Segment Start: Given data

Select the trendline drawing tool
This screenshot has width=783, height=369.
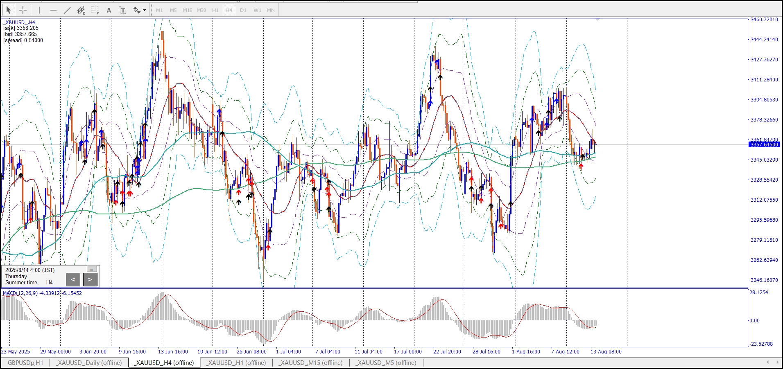point(67,10)
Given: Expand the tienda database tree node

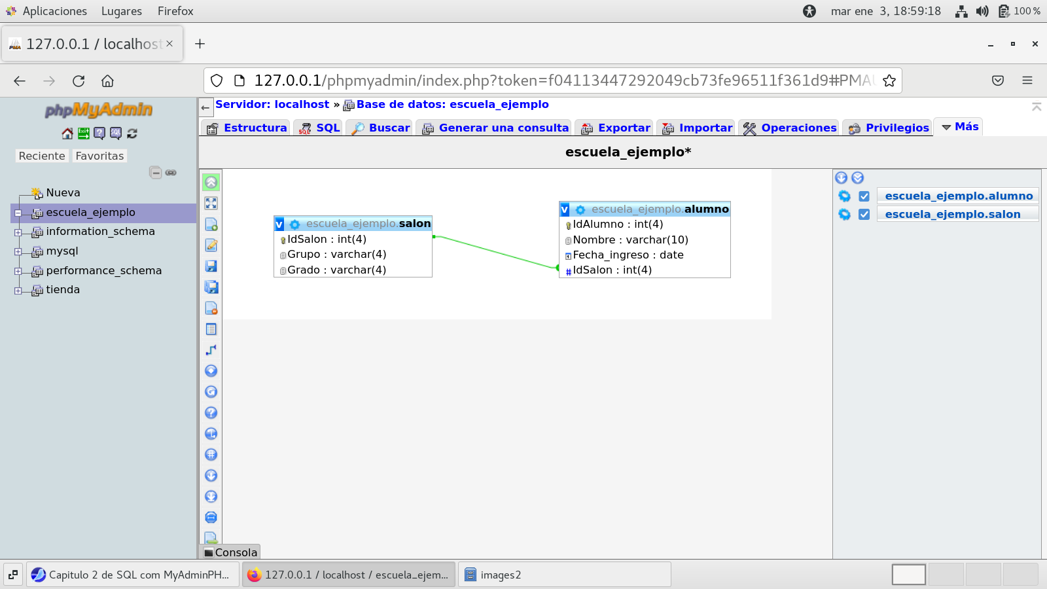Looking at the screenshot, I should click(x=18, y=291).
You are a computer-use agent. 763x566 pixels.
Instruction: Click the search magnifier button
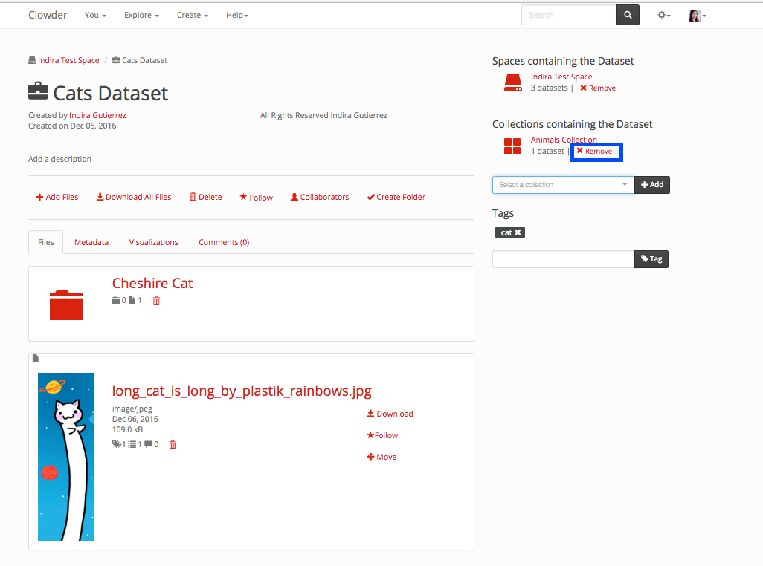tap(628, 15)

Segment End: Given data

Repeat, exactly and with no pictures, each line from the line that holds "Given: Expand the tienda database tree node" through the last line of the records above.

Response to this task
Given: Expand the tienda database tree node

Looking at the screenshot, I should click(x=18, y=291).
You are a computer-use agent. 763x566 pixels.
Instruction: Click the search magnifier button
tap(628, 15)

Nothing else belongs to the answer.